→ **Instructions for the task**
Please change "Identify the location of" to "Find the position of" in the stretch of the listing from its start through the line containing "center [334, 22].", and reproduce those lines with every other detail intact.

#### Data for the task

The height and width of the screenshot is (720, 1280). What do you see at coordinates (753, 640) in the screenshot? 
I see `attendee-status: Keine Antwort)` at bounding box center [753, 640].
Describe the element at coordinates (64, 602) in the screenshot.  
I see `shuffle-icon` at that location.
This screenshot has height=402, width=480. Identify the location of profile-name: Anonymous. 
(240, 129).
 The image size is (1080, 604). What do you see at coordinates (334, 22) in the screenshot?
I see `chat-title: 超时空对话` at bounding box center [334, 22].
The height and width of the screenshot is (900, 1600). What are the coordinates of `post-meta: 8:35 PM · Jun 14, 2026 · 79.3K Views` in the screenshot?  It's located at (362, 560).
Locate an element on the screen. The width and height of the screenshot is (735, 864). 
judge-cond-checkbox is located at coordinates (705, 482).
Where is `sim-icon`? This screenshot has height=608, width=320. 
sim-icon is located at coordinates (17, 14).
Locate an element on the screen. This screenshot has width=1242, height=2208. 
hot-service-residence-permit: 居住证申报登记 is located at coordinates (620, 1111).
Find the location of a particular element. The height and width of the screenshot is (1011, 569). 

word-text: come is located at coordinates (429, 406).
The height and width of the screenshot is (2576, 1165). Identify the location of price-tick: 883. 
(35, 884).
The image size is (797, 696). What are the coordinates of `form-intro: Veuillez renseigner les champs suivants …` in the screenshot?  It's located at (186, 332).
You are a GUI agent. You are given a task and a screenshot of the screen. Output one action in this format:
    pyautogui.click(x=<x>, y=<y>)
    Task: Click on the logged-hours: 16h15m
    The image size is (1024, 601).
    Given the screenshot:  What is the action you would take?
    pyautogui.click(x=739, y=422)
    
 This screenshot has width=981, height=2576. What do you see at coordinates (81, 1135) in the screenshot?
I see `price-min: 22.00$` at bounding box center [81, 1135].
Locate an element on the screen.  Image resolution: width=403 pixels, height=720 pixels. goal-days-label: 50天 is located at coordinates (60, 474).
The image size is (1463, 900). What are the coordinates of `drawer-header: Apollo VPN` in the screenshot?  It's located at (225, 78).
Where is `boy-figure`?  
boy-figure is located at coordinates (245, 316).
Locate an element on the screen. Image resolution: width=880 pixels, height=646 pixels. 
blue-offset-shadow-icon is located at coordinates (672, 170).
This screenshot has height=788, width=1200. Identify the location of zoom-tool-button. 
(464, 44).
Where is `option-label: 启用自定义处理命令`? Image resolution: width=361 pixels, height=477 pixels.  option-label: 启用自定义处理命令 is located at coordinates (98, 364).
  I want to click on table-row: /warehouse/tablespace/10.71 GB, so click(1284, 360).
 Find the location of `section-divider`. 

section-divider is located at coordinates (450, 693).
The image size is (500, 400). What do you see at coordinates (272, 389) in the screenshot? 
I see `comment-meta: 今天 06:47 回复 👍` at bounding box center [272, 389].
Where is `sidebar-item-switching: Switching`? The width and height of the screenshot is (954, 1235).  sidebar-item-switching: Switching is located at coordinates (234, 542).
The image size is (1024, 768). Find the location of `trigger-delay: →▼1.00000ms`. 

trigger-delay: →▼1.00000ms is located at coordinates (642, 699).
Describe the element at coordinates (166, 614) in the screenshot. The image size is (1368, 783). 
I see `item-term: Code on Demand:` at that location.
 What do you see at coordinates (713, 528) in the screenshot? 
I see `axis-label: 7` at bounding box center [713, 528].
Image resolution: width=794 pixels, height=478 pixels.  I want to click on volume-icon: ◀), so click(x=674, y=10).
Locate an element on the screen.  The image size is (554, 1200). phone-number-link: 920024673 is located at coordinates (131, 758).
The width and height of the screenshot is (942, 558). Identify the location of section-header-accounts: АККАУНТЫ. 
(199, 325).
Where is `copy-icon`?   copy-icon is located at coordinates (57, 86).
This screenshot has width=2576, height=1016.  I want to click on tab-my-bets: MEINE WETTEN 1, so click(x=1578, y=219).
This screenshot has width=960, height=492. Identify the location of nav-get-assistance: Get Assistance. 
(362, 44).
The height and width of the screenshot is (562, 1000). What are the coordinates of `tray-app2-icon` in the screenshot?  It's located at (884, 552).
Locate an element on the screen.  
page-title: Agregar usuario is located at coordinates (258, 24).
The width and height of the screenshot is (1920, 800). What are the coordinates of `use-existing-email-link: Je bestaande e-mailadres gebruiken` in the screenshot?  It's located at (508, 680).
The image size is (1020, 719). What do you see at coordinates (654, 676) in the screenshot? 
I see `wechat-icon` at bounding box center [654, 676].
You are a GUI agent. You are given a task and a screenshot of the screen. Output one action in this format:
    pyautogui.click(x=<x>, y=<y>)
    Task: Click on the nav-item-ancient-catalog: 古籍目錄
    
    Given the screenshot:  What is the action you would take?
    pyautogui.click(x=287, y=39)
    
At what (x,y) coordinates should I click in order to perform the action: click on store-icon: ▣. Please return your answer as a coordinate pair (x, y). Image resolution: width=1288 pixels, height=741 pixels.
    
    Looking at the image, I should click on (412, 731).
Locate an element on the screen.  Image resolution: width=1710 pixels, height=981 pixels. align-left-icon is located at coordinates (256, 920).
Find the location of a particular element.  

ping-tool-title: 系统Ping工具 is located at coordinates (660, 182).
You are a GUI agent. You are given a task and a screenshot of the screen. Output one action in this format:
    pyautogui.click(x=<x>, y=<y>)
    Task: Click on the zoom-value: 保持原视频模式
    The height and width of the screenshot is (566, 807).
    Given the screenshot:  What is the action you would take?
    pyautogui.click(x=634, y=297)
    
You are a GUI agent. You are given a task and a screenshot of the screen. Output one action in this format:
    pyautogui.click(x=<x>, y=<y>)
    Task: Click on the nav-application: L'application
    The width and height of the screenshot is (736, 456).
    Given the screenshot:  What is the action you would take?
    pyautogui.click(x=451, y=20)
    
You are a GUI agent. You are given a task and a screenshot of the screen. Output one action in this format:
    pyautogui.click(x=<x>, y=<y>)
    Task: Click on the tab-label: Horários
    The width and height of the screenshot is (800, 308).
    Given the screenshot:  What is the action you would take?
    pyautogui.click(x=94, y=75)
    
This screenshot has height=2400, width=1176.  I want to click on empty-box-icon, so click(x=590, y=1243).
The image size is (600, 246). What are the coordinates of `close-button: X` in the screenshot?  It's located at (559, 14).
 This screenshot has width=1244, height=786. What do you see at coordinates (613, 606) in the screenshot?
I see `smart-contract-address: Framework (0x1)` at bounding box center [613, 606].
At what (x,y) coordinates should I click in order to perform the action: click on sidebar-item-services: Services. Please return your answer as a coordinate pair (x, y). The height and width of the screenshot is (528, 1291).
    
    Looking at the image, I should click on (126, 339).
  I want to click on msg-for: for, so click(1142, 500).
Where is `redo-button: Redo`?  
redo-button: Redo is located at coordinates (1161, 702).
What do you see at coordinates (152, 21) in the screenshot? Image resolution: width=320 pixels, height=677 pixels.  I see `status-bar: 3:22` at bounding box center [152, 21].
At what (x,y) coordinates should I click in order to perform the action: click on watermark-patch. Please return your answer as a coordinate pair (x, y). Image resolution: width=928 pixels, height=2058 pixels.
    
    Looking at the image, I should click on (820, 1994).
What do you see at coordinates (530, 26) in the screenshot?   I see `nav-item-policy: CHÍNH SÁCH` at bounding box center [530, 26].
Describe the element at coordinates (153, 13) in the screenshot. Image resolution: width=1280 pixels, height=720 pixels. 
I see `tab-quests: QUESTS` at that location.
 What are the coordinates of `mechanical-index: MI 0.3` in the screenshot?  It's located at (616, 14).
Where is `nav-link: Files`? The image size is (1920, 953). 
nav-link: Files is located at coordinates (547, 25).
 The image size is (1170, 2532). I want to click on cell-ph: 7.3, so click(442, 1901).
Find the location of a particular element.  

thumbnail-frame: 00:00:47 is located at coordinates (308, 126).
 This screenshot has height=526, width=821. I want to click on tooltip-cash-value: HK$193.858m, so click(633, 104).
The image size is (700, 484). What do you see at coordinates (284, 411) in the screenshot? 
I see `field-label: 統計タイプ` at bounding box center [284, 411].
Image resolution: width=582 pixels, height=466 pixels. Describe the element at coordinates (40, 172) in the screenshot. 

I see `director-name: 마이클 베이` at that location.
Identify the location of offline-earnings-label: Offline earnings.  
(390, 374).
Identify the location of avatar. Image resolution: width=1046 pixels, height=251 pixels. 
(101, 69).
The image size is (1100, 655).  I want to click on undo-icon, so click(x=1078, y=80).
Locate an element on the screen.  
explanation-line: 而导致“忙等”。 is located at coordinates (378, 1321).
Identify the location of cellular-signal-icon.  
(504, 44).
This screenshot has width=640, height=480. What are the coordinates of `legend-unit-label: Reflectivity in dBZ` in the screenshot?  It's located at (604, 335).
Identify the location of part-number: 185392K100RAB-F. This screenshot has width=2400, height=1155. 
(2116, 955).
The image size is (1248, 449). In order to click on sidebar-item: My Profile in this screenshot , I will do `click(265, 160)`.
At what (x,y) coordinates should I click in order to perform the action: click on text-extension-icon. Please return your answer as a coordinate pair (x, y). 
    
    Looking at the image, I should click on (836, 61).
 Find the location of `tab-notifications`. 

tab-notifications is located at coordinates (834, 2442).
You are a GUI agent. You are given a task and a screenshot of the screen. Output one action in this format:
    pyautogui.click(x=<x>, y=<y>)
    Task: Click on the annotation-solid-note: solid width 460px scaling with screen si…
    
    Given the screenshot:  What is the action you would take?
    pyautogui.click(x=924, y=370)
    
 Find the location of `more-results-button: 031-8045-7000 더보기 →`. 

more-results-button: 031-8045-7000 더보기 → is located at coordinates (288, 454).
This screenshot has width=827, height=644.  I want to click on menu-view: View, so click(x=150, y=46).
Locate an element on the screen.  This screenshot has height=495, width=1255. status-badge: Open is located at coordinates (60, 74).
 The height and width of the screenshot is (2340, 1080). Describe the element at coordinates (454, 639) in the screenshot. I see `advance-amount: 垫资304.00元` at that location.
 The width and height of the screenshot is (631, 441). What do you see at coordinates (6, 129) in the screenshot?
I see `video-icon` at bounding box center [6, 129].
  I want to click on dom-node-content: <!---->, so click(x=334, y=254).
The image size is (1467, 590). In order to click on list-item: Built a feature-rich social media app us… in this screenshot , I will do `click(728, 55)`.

########

→ **Answer to this task**
The height and width of the screenshot is (720, 1280). What do you see at coordinates (753, 640) in the screenshot? 
I see `attendee-status: Keine Antwort)` at bounding box center [753, 640].
Describe the element at coordinates (64, 602) in the screenshot.  
I see `shuffle-icon` at that location.
This screenshot has height=402, width=480. Find the position of profile-name: Anonymous. 
(240, 129).
 The image size is (1080, 604). What do you see at coordinates (334, 22) in the screenshot?
I see `chat-title: 超时空对话` at bounding box center [334, 22].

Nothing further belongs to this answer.